Limitations and known issues:

The main limitation is that we lose all information about a Schema[A] except for the structure when serializing it (since we cannot serialized transform, extractFieldN, deconstruct, construct lambdas). As such the reified Schema that you get when you deserialize a Schema.Meta is always going to be a generic version of the original (i.e. Schema.CaseClassN -> Schema.GenericRecord and Schema.EnumN -> Schema.Enumeration).
It's not really obvious what we should do with Schema.CaseObject and the current approach discards all type information about the original object represented by the schema.

jdegoes · 2021-06-28T01:25:50Z

@thinkharderdev Thanks for working on this!

Rather than add a new subtype of Schema, I think you can implement Schema#serializable just by dynamically building up a new Schema which does not include Transform nodes (and which genericizes enums and records, I suppose). Now, this is not "type safe", because there is no way to know, looking at the schema, that it can be serialized and deserialized. But if we want to address that, we can in other ways (e.g. phantom type, path-dependent type, fixed point data, etc.).
I think the problem with case object is suggesting we do not have a correct representation for that. Probably, we need to modify CaseObject to store an id (as a String?), and then transform it. Or maybe change it to mean some fixed, static value, which can then be transformed to the case object. The key thing is we are missing a generic notion of "this is fixed, static data" in a way that doesn't bundle it with a user-defined data type; whereas for records and enumerations, we have the ability to "lose" the user-defined data types by genericizing (converting to generic records / generic enumerations with just the labels and schemas for the terms).

jdegoes · 2021-06-28T01:42:10Z

Case objects are isomorphic to unit. So maybe that's another way to handle them: represent them as unit, which is then transformed to the case object. In a sum of case objects, the term ids would be the case object names (names of the subtype of the sum type).

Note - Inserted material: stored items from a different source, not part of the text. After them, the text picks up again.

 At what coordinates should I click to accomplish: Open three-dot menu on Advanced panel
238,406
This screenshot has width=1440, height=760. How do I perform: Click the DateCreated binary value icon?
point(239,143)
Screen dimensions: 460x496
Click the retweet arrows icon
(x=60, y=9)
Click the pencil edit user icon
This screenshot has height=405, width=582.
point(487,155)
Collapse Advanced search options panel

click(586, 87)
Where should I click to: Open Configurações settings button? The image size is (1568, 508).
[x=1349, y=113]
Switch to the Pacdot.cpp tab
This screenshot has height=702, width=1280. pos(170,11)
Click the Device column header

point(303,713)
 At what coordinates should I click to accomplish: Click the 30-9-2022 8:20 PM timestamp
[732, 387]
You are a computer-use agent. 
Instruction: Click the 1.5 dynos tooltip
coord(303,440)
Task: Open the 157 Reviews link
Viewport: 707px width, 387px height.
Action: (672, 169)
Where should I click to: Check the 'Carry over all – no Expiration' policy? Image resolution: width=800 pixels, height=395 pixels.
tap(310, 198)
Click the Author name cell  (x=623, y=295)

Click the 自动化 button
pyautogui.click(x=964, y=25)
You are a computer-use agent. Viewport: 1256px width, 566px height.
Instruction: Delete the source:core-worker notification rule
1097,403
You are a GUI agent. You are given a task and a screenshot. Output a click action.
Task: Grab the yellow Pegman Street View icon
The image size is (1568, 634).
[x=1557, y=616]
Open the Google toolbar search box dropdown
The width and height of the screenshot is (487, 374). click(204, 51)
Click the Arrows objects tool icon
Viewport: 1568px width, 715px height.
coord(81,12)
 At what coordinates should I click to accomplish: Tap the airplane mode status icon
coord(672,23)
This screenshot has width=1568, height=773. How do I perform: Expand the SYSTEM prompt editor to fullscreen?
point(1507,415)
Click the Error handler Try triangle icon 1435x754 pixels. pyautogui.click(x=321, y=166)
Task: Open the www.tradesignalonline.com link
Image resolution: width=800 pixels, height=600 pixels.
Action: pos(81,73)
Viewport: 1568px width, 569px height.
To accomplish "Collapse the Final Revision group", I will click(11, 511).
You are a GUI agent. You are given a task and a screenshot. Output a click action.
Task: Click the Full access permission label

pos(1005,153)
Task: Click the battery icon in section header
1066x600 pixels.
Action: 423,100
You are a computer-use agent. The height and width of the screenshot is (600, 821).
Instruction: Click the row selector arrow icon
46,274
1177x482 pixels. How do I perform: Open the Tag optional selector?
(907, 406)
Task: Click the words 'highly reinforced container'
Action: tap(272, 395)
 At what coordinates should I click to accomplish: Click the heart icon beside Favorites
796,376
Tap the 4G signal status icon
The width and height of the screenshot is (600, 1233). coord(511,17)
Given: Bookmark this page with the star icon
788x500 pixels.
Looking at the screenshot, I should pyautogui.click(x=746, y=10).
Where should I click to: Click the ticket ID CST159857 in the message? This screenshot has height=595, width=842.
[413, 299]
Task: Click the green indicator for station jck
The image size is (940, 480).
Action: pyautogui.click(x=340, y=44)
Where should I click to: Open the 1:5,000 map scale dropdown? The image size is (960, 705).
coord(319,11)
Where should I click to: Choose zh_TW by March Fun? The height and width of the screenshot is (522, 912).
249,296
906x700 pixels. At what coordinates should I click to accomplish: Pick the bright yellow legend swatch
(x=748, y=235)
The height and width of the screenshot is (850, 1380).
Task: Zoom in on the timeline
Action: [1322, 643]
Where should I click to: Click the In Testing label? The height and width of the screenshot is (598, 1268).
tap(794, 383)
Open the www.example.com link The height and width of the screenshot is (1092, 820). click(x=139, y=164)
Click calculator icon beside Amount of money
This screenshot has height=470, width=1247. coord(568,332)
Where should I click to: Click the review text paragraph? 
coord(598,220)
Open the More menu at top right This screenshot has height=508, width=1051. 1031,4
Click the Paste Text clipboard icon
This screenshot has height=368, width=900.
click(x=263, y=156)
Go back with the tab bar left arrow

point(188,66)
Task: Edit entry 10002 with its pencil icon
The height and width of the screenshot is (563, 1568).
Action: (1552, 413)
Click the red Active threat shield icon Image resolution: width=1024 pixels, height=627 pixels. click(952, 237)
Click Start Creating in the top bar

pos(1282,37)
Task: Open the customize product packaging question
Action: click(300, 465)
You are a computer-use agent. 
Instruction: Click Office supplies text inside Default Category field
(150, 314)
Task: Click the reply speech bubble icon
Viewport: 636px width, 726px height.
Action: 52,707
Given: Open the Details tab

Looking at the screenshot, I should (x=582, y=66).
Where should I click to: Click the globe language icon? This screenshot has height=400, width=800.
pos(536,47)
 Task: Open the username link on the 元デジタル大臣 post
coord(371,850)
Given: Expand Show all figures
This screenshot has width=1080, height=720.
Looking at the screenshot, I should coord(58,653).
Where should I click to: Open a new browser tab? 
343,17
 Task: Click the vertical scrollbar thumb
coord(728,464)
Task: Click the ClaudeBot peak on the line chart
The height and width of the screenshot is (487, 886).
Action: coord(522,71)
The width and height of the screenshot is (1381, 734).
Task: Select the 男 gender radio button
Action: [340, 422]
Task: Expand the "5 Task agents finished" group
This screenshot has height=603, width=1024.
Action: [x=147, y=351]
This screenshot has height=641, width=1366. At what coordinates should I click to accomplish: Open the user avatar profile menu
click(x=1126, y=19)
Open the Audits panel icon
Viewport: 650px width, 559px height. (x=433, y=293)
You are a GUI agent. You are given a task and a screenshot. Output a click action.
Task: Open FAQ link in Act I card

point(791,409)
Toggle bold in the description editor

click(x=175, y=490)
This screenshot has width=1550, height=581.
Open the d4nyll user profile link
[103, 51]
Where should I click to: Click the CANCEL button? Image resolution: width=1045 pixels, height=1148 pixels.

jdegoes · 2021-06-29T20:05:30Z

zio-schema/shared/src/main/scala/zio/schema/MetaSchema.scala

+    case Schema.Sequence(schema, _, _)                  => Sequence(fromSchema(schema))
+    case Schema.Fail(message)                           => Fail(message)
+    case Schema.Transform(schema, _, _)                 => fromSchema(schema)
+    case lzy @ Schema.Lazy(_)                           => fromSchema(lzy.schema)


We should test this on a schema like JSON which is recursive. I think our "schema language" may have to embed references in order to handle recursion (or some sort of "fixed point" operator).

Yeah, that is going to be a problem. I can work on this today.

The JSON Schema doc uses "pointers" for recursion.

To track recursion, you can use a map based on object identity. This will allow you to detect if you processed the same field before. It might also be possible to define equals / hashCode on the ordinary Schema classes in such a way that it terminates even for recursive structures.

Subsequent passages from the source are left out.